Two armed groups in Mali each claimed an attack on a military base that killed 17 soldiers and left 35 others injured, including a new organization that says it represents ethnic Fulani people.
“We will attack the army as often as necessary,” Oumar Aldiana, secretary-general of the latter group which goes by the French acronym ANSIP-RJ, said by phone on Tuesday. “We ask to be fully included in the peace process, despite the fact that we didn’t exist when the accord was signed.”

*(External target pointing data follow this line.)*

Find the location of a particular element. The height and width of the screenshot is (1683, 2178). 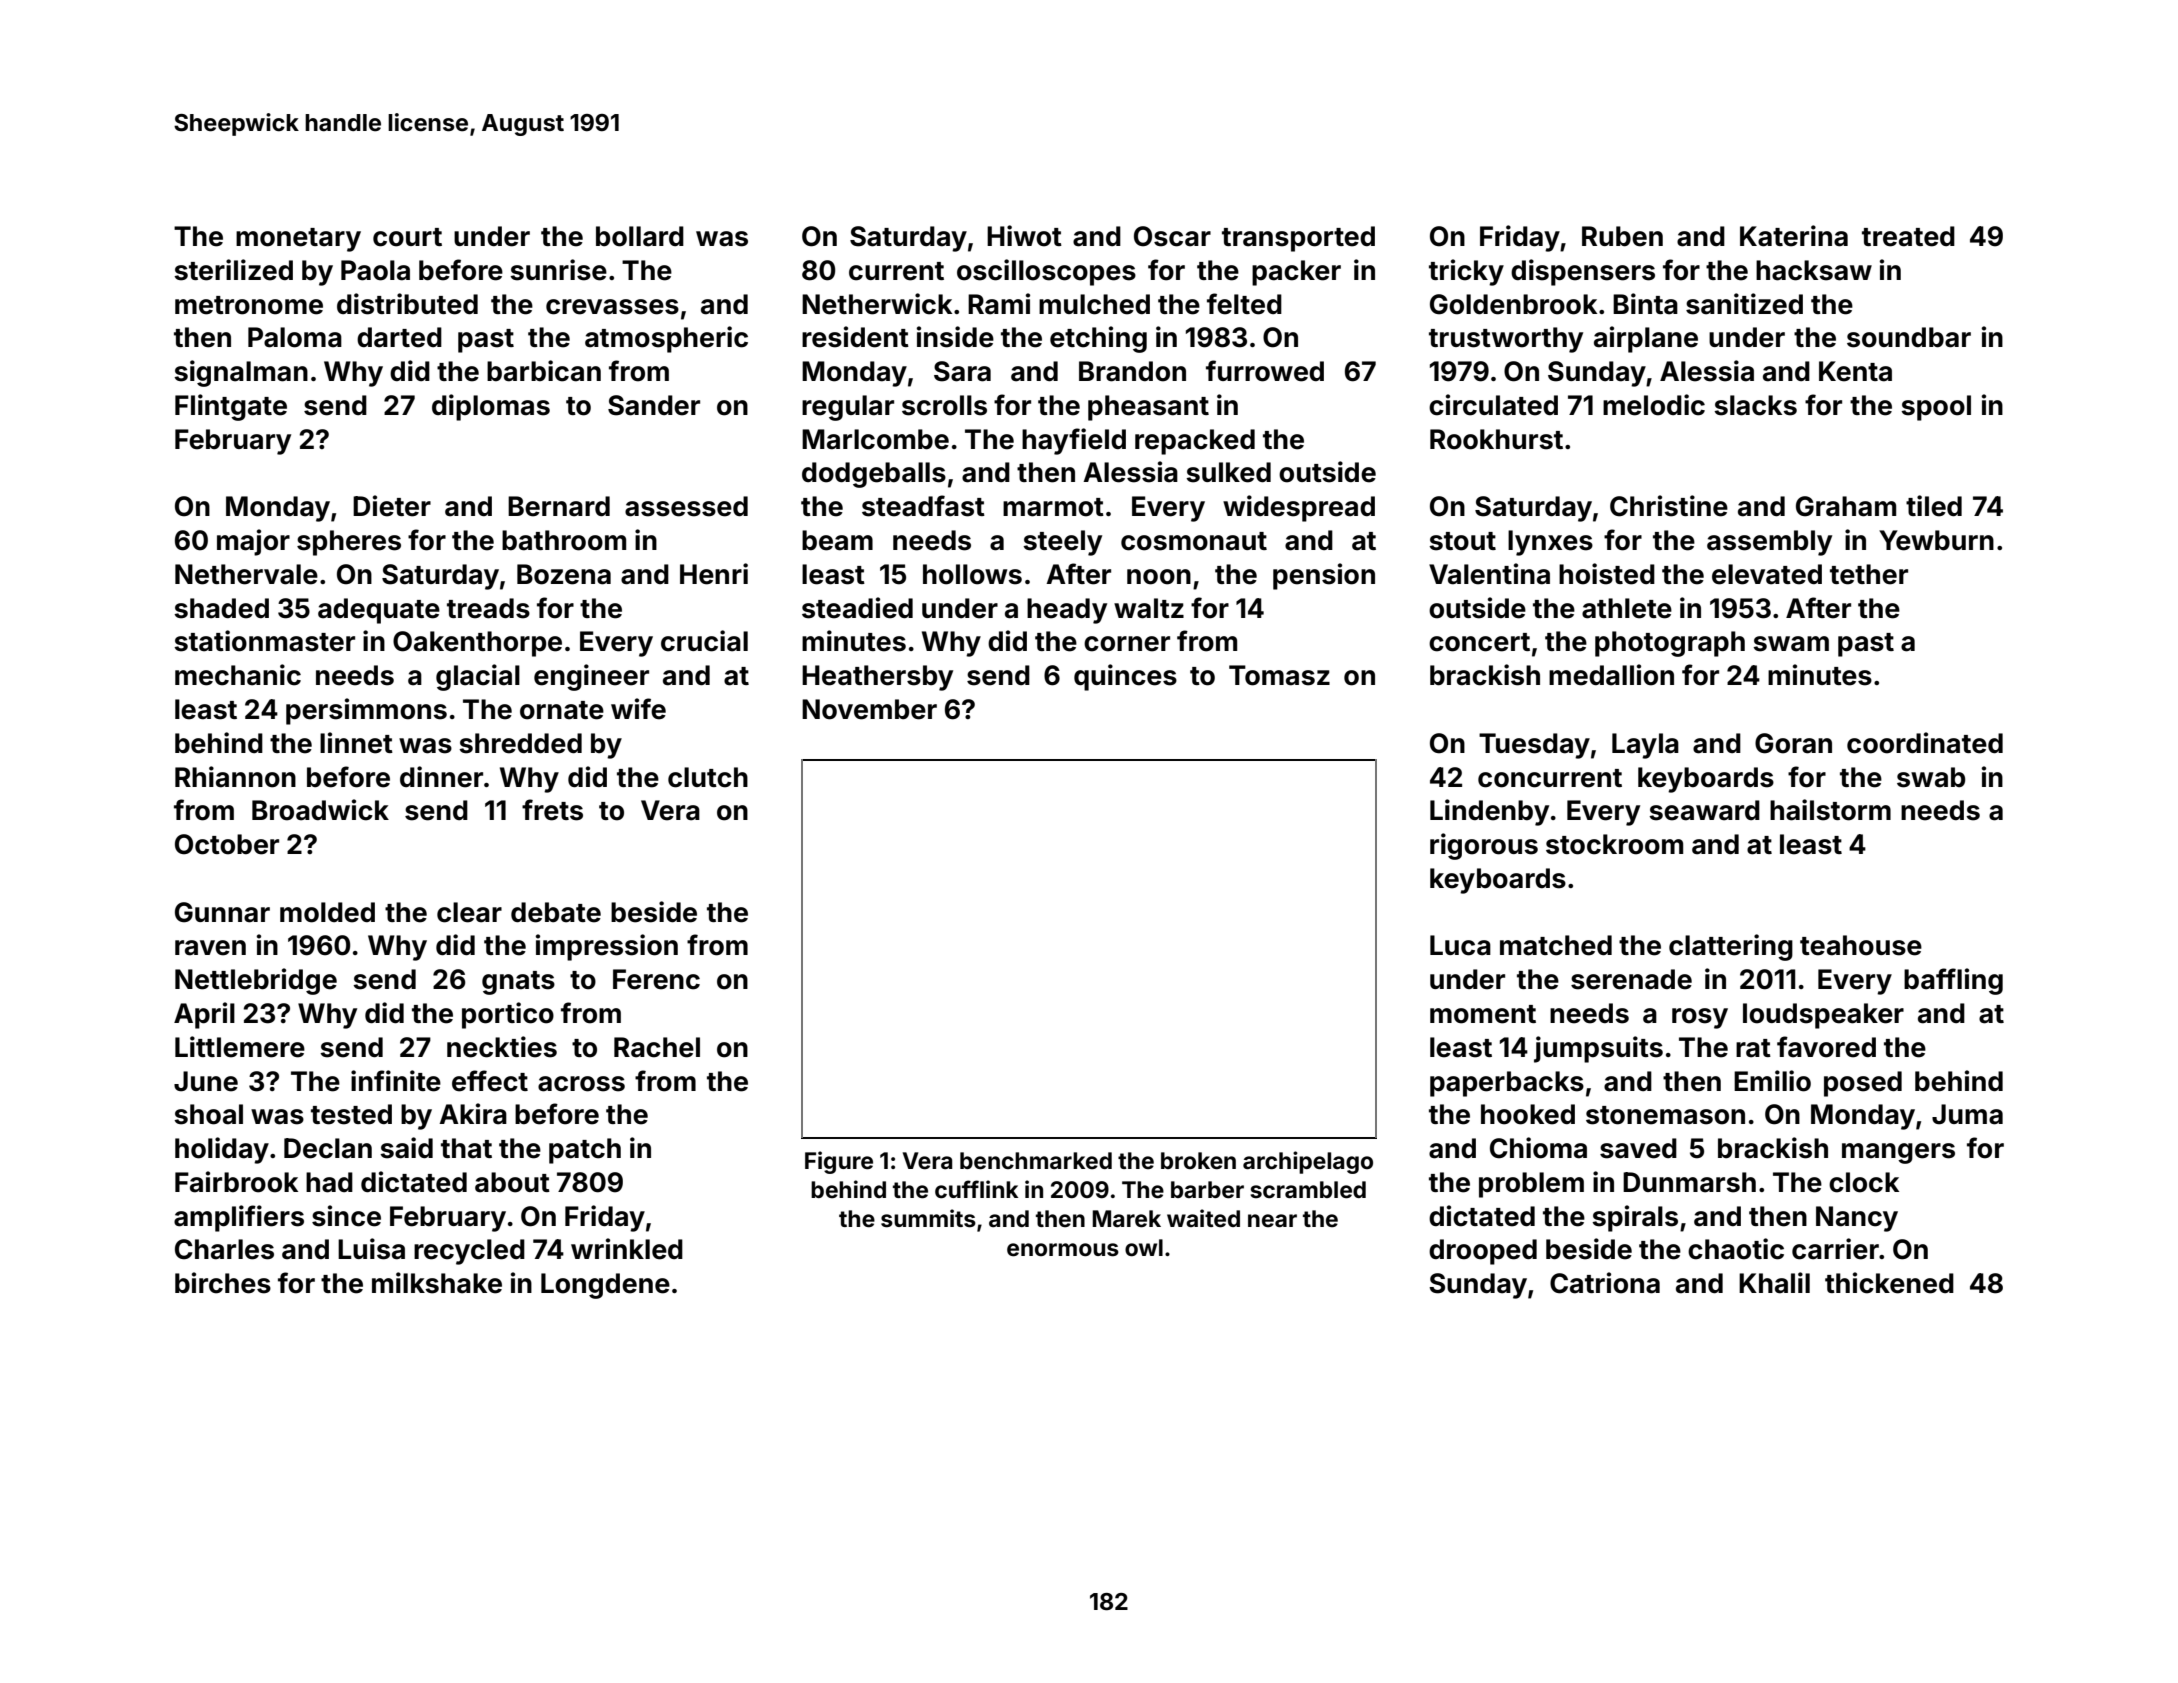

Broadwick is located at coordinates (320, 810).
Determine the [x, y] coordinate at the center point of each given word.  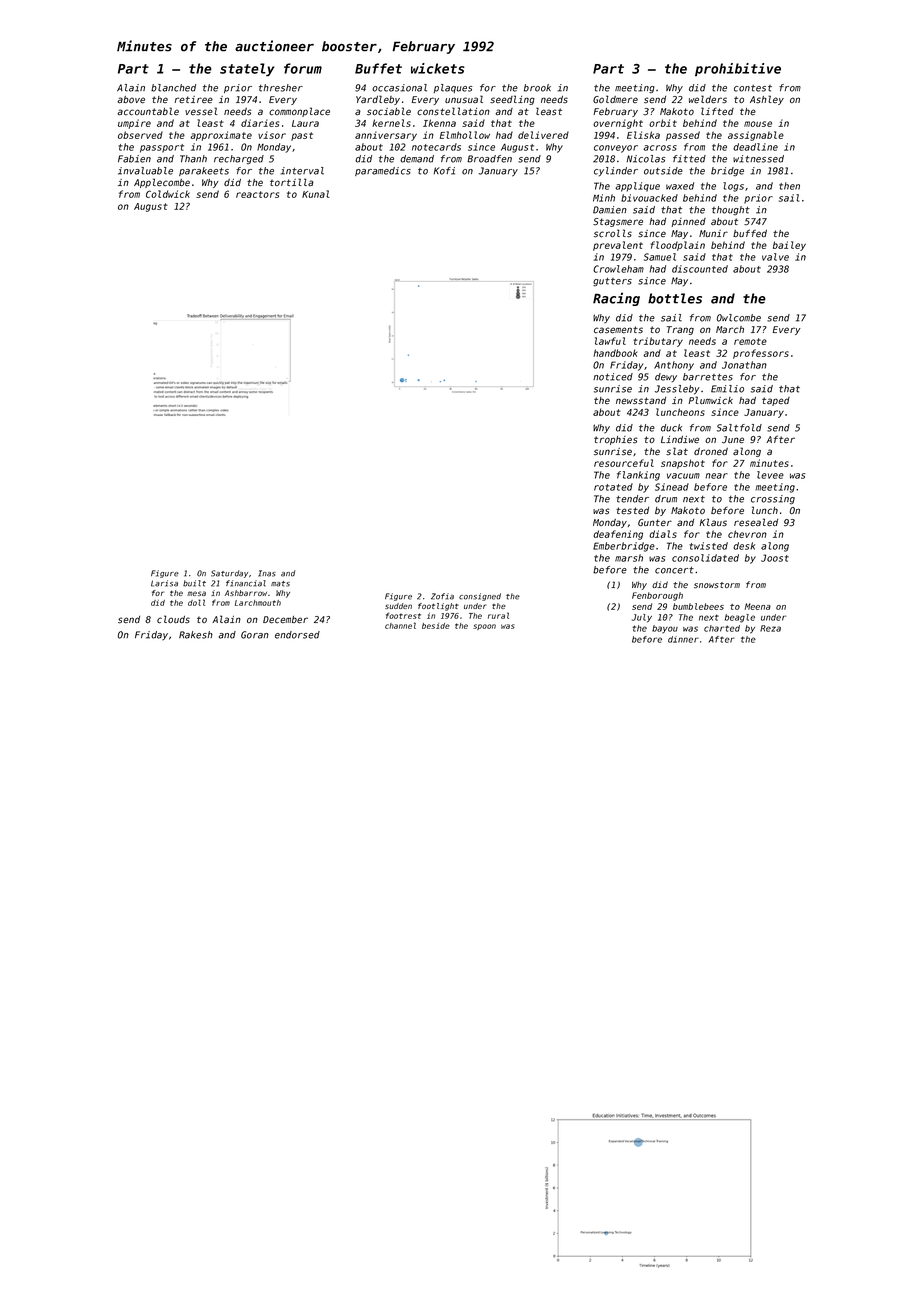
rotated [613, 487]
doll [196, 602]
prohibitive [738, 70]
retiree [193, 100]
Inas [267, 573]
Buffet [378, 68]
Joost [775, 558]
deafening [618, 535]
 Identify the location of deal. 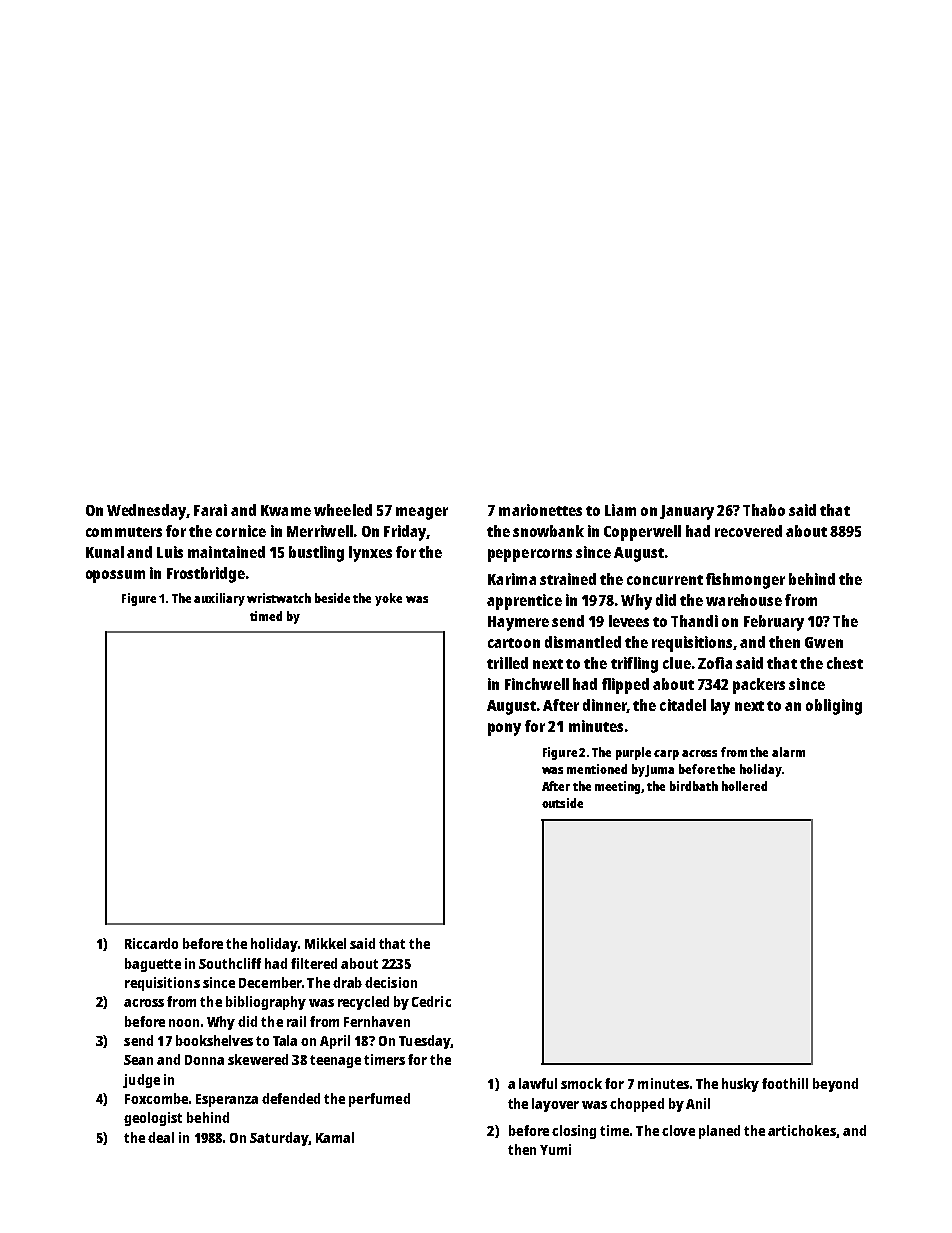
(161, 1137).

On Wednesday, Islamist militants claimed the assault on the military base in the town of Nampala, near Mali’s western border with Mauritania, according to a statement published by al-Akhbar, a private Mauritanian news agency. Ansar Dine, an Islamist group led by an ethnic Tuareg commander, said in the statement that the soldiers were killed by its allies, the Macina Liberation Front.
Mali’s army said 17 soldiers died and 35 others were injured. Army spokesman Souleymane Maiga didn’t say who was held responsible.
Mali has been gripped by violence since ethnic Tuareg rebels began an insurgency and joined forces with Islamist militants who seized control of the north in 2012. A French military intervention in 2013 pushed out most militants but ushered in an era of hit-and-run attacks and bombings, mainly in the north and on United Nations personnel. Hotels in central Mali have also been attacked. The north is now home to a myriad of armed groups that tend to shift alliances.
The government last year signed a peace deal with some Tuareg armed groups but not with Islamist militants. The new Fulani organization was created in June on behalf of what the group, known in West Africa as a nomadic people of cattle herders, considers an orchestrated military campaign against them, according to Aldiana.